Italian engineer and banker (1894–1968)

Quinto Quintieri (12 August 1894 – 23 December 1968) was an Italian engineer and banker. He briefly served as the minister of treasury and finance in 1944 shortly after the end of the Fascist rule in Italy.

==Early years and education==
Quintieri was born in Sorrento on 12 August 1894. His family were from Carolei, a village in the Cosentino area. His father was a landowner and an academic who was the cofounder of the Bank of Calabria. He had four sisters. He received a degree in engineering from the University of Naples. Quintieri worked as a military instructor at the Academy of Turin during his studies in the period of World War I.

==Career and activities==
Following his graduation, he worked at the Bank of Calabria and became its president after the death of his father. He was appointed minister of treasury and finance in the second Badoglio cabinet, which lasted only 47 days between 22 April 1944 and 8 June 1944. He was one of the three Calabrian representatives in the government. The others were Fausto Gullo and Pietro Mancini.

# SUPPLIED DATA
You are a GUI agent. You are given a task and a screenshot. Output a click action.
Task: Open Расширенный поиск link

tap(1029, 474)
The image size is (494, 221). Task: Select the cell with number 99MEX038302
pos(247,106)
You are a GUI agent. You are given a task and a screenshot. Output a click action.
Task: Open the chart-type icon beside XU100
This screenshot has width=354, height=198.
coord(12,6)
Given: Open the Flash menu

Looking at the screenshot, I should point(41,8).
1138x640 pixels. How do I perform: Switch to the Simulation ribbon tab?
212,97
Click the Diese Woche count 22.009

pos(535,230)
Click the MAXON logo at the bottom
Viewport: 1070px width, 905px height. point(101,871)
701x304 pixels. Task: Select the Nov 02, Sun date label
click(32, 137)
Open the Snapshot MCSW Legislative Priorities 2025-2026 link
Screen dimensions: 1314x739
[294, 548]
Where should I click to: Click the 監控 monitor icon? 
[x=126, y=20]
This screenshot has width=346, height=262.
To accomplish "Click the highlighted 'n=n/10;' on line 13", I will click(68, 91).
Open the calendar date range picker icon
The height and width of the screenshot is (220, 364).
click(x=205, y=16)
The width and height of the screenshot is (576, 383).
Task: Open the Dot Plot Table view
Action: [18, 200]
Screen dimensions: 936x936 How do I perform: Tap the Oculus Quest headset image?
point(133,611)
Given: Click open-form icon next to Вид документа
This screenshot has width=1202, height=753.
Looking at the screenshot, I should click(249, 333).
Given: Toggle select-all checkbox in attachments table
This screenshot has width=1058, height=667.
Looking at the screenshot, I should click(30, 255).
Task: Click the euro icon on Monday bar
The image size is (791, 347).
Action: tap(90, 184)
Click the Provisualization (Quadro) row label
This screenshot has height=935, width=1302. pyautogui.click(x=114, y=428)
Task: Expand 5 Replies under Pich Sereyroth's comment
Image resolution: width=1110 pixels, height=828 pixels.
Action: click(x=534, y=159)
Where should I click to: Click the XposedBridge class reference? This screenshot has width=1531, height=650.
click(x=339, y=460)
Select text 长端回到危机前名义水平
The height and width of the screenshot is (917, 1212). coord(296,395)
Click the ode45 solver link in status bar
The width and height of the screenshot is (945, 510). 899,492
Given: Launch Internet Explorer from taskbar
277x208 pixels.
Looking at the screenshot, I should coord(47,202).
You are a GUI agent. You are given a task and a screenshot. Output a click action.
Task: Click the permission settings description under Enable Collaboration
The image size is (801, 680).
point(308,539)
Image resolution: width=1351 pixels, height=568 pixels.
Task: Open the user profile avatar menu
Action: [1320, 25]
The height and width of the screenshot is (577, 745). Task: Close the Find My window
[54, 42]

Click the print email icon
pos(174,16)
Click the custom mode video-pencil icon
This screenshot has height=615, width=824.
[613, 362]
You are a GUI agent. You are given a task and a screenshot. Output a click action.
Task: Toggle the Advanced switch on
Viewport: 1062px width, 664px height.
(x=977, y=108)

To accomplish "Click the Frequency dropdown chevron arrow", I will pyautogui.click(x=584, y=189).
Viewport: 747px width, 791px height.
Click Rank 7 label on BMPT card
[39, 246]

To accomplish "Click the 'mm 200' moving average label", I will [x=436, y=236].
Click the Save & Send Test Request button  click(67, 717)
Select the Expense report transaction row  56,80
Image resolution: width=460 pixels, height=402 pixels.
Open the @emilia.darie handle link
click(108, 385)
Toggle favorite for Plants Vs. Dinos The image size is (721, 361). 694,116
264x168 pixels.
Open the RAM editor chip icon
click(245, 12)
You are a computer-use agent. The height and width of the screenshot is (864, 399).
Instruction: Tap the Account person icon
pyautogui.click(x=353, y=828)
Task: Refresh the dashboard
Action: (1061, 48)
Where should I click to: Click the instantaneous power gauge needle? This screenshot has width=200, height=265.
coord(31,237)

# TO DO
(a) In the Quintieri biography, why was his time as minister of treasury and finance so short?
(b) Continue the Quintieri biography from where it stops.

# ANSWERS BELOW
(a) He held the post in the second Badoglio cabinet, which lasted only 47 days, from 22 April 1944 to 8 June 1944.

(b)
Quintieri started a newspaper entitled Il Giornale which folded in 1957 and a weekly La Libertà in June 1944. In 1944, he and another banker, Raffaele Mattioli, were assigned by Prime Minister Ivanoe Bonomi as the head of the Italian delegate which visited the US for potential economic support. In 1946, Quintieri was elected as a member to the Constituent Assembly for the Italian Liberal Party. He served there between 25 June 1946 and 31 January 1948. The assembly had the task of creating the Italian Constitution.

After retiring from politics in 1948 Quintieri resumed his post at the Bank of Calabria. He also became vice-president of Confindustria in 1949 and then president of the Union of Industrialists which included representations from the six countries of the European Coal and Steel Community.

==Personal life and death==
Quintieri settled in Switzerland in 1957. He remained unmarried and died in Geneva, Switzerland, on 23 December 1968.

===Honours===
Quintieri was awarded the Knights of Labour in 1958.